I invest in order to generate a passive income stream for my retirement. And I do that by spreading my money across a number of dividend-paying stocks. With the one I’m looking at today, I’d need 56,000 shares to get me a monthly dividend income of £100.
That sounds like a lot. But I’m talking about Lloyds Banking Group (LSE: LLOY), and the shares only cost 43p each (at the time of writing). So that comes to £24,000. It’s not exactly small change for me, but it’s a manageable target. The Lloyds share price has been down in the dumps for years, and it’s fallen 11% in the past 12 months.
Reliable dividend?
Lloyds shares are now on a forecast dividend yield of 5%. There are bigger yields out there. But I think steady progressive dividends can do better over the long term than one-off or irregular big yields.
Won’t the dividend come under pressure now we’re heading into a recession? It might do. And Lloyds’ exposure to the mortgage market could be a bit of a drag now that it looks like the property market could be in for a fall.
But a few things make me think the Lloyds dividend could be reasonably robust. Firstly, the 2021 dividend was covered 3.75 times by earnings. That’s very strong cover, and leaves some safety margin. Lloyds has been conservative in resuming its dividend payments since Covid. And considering the ups and downs it’s faced over the past decade and more, I think that’s wise.
Investing now
I hold Lloyds as part of my long-term passive income portfolio. But I don’t have the £24,000 I’d need to get me my £100 per month. One reason is that I invest across a range of income stocks and not just Lloyds. Another is that I never have £24,000 at a time to make an individual investment.
But if I put away £100 per month starting now, to invest in Lloyds shares, how long would it take to get me to the magic amount?

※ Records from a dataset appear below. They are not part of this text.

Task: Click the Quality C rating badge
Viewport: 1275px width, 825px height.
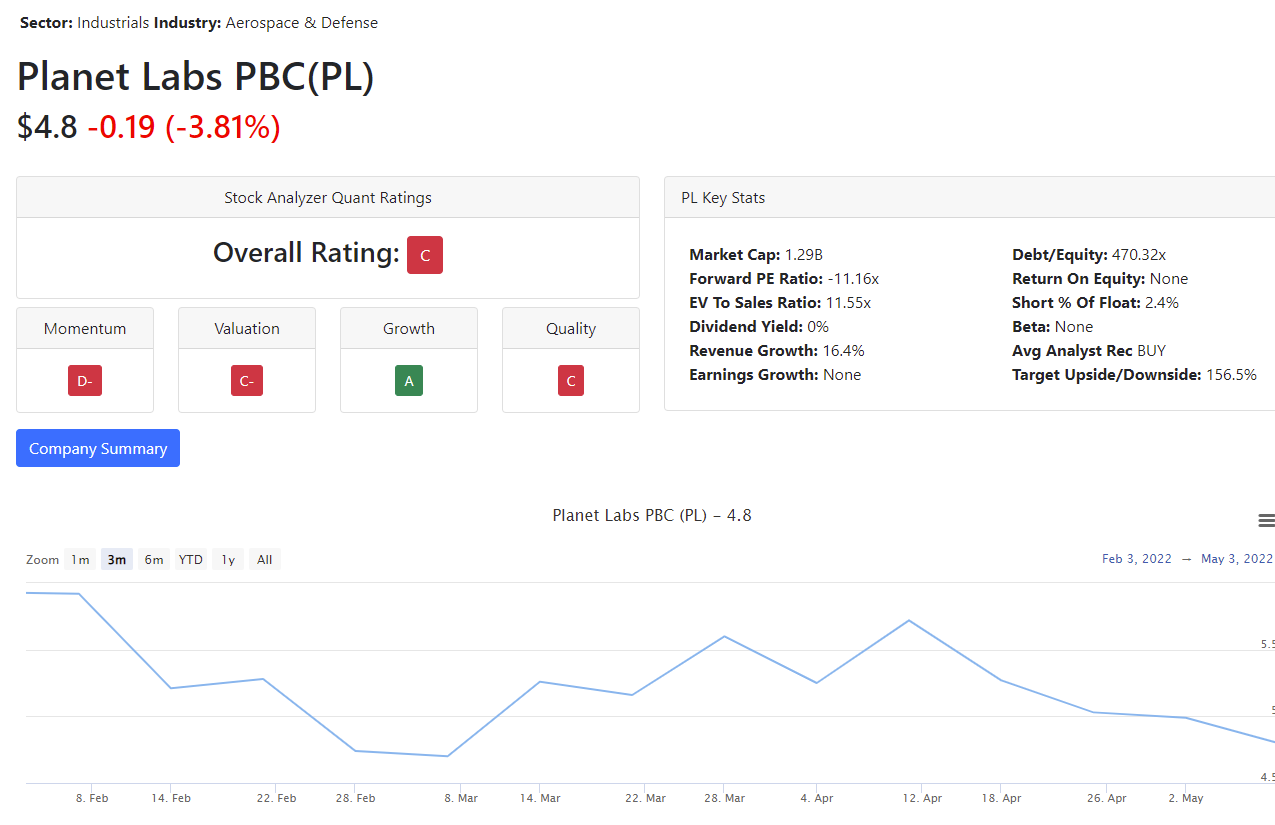Action: coord(571,381)
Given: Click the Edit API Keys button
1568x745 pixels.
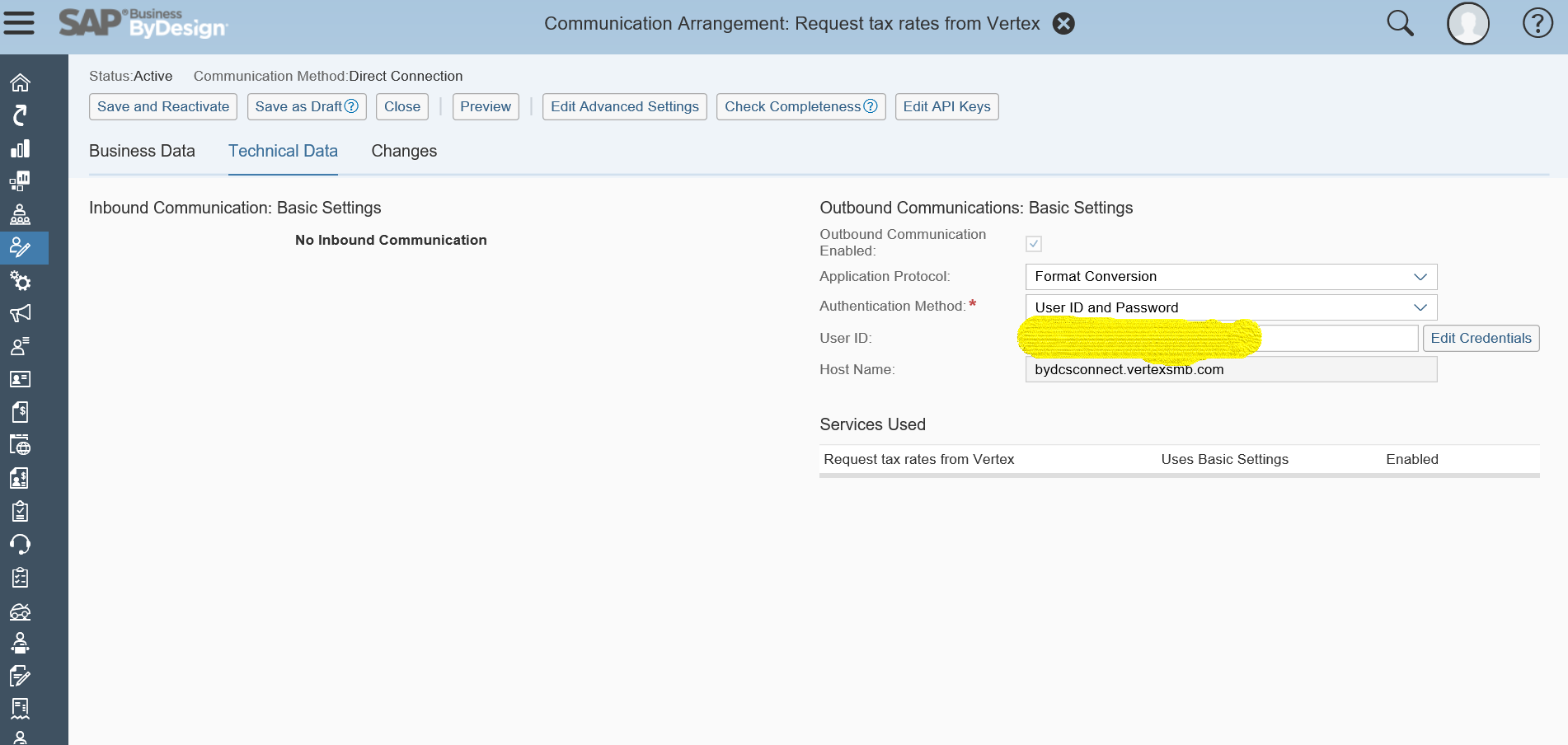Looking at the screenshot, I should [946, 107].
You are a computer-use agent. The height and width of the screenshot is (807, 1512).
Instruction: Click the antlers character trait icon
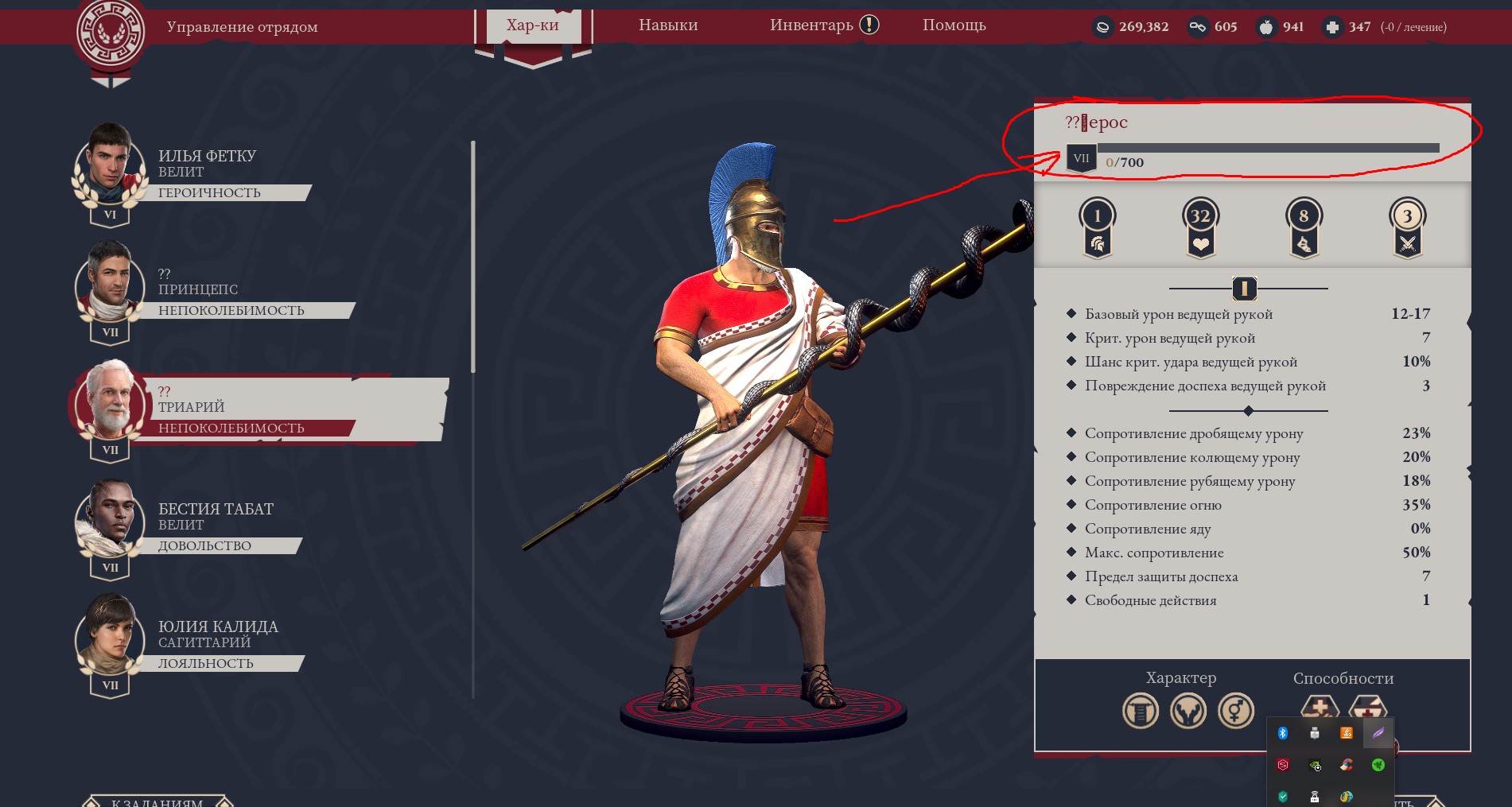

It would take approximately 14 years, if the Lloyds share price stayed the same and the dividend didn’t move. After that, I could enjoy my £100 per month in passive income for as many years as I wanted. I see that as a decent result for a modest monthly outlay.
Things change
This is just an illustration based on current prices, and I can’t predict what will happen with Lloyds. If I had to guess, I’d expect the dividend yield to settle to, probably, around the 4% mark over the long term.
That’s because I think the share price really should rise — I see Lloyds, along with other bank shares, as undervalued, despite the short-term economic risk. Then again, I would have said the same five years ago, and look what’s happened.
As things change, I intend to keep increasing my investment amounts when I can afford it, and hopefully still hit my target. As part of a diversified long-term passive income strategy, I’m happy to hold Lloyds shares. And I intend to buy more between now and retirement time.